EXERCISE INSTRUCTIONS:
Your reply should set down word for word each line below from the one with "This screenshot has height=780, width=600." through the final line, both included, but none of the pictures.

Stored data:
[Start of Attachment]
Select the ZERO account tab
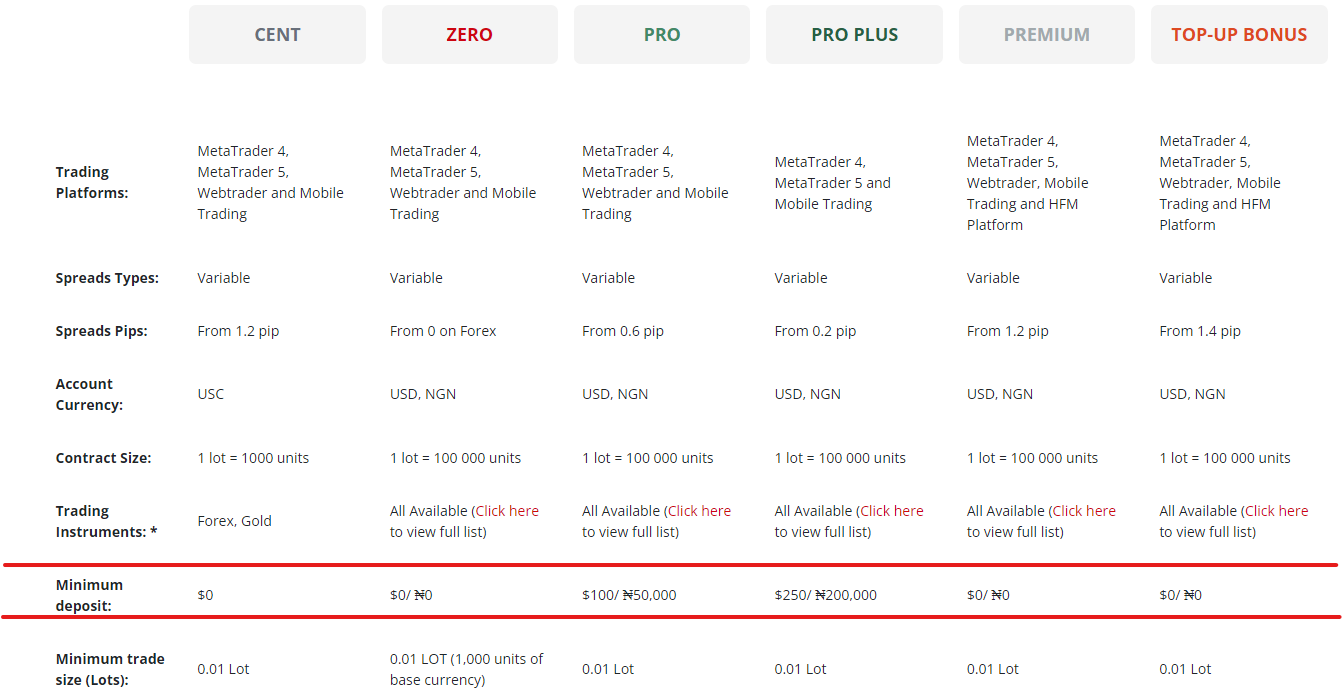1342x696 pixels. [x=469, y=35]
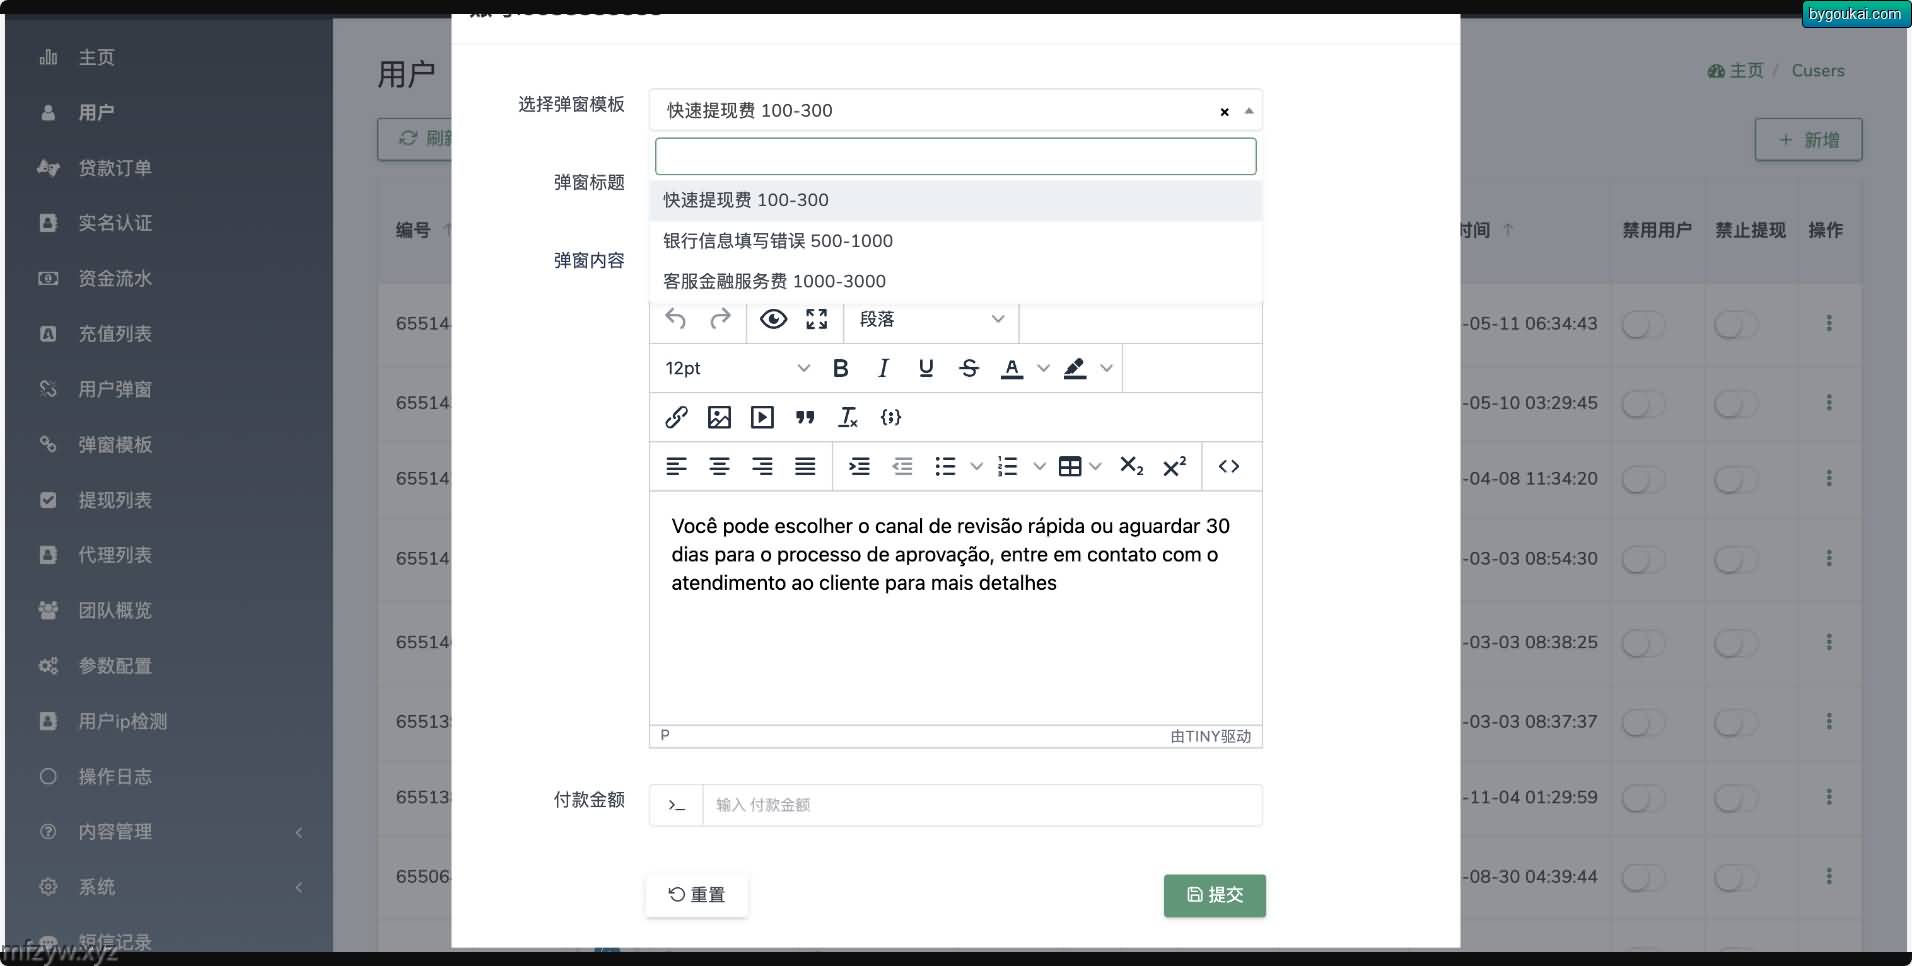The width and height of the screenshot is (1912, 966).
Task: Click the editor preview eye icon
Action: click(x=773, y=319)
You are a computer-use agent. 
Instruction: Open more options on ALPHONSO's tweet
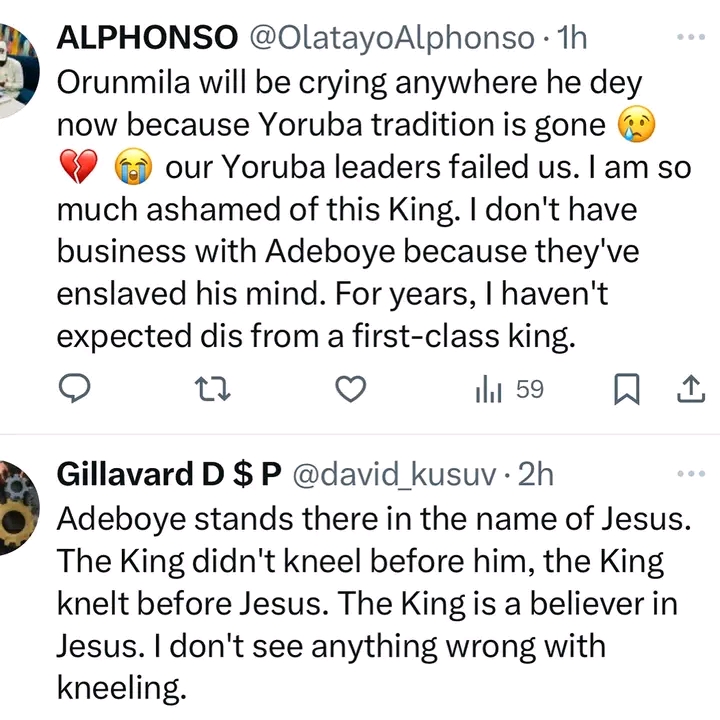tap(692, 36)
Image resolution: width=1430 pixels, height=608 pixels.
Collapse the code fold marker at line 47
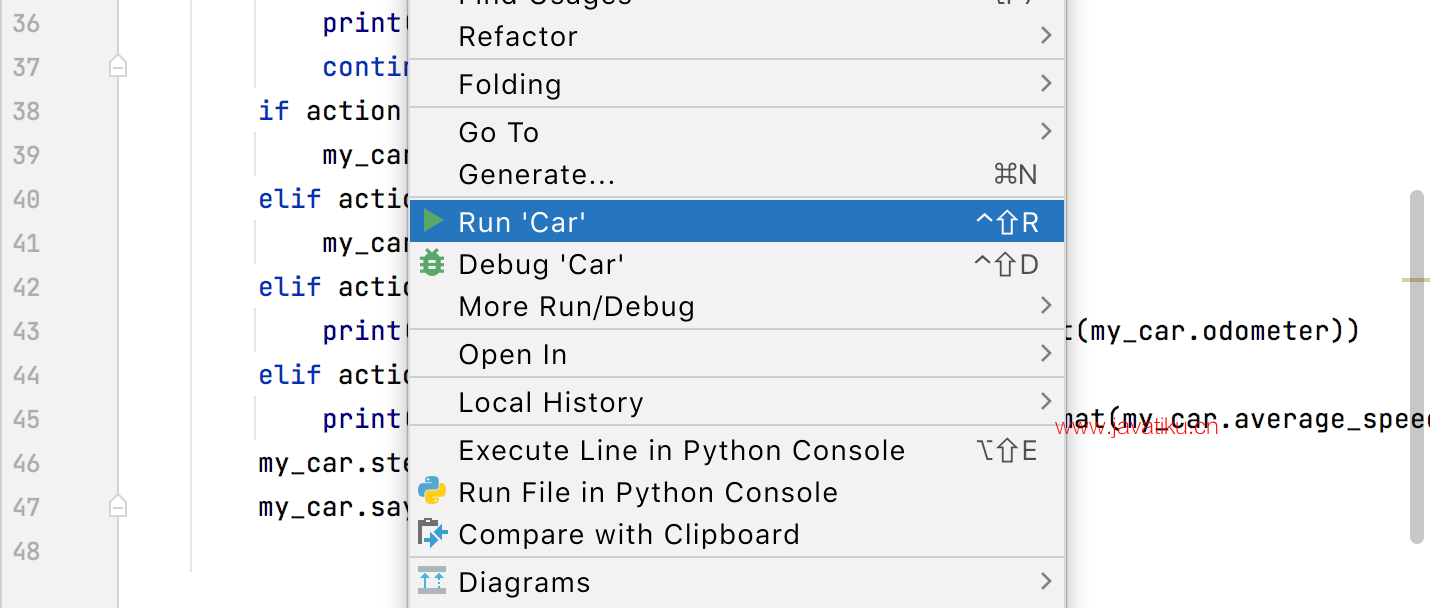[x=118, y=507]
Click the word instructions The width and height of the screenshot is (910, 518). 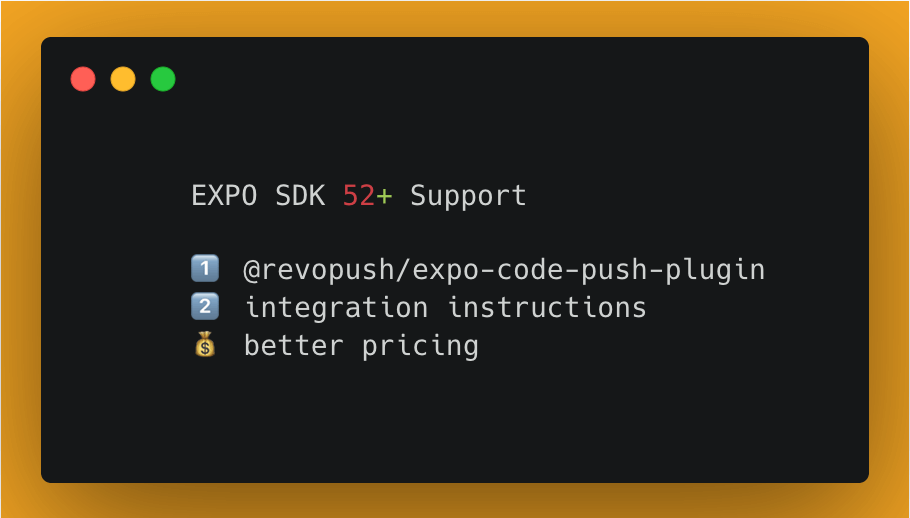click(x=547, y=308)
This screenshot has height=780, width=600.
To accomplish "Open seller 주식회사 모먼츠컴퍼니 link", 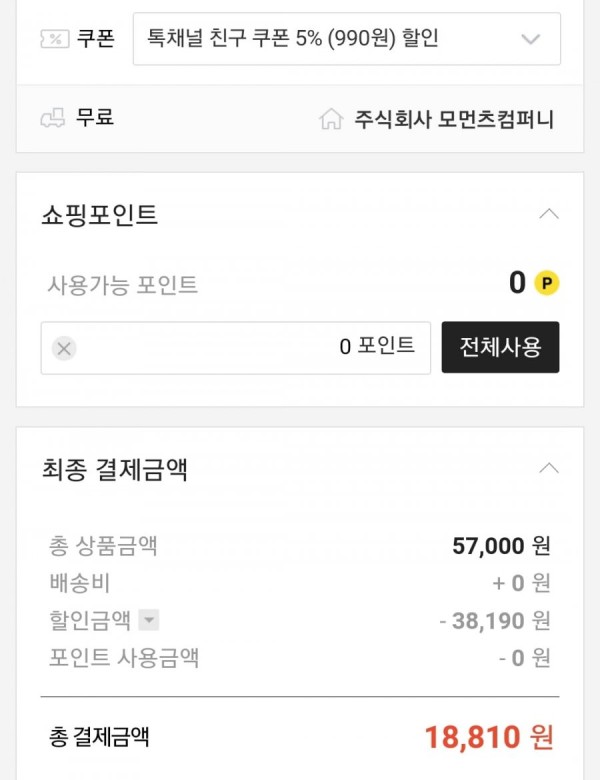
[End of Attachment]
WRITTEN REPLY:
This screenshot has height=780, width=600.
To accomplish "Open seller 주식회사 모먼츠컴퍼니 link", 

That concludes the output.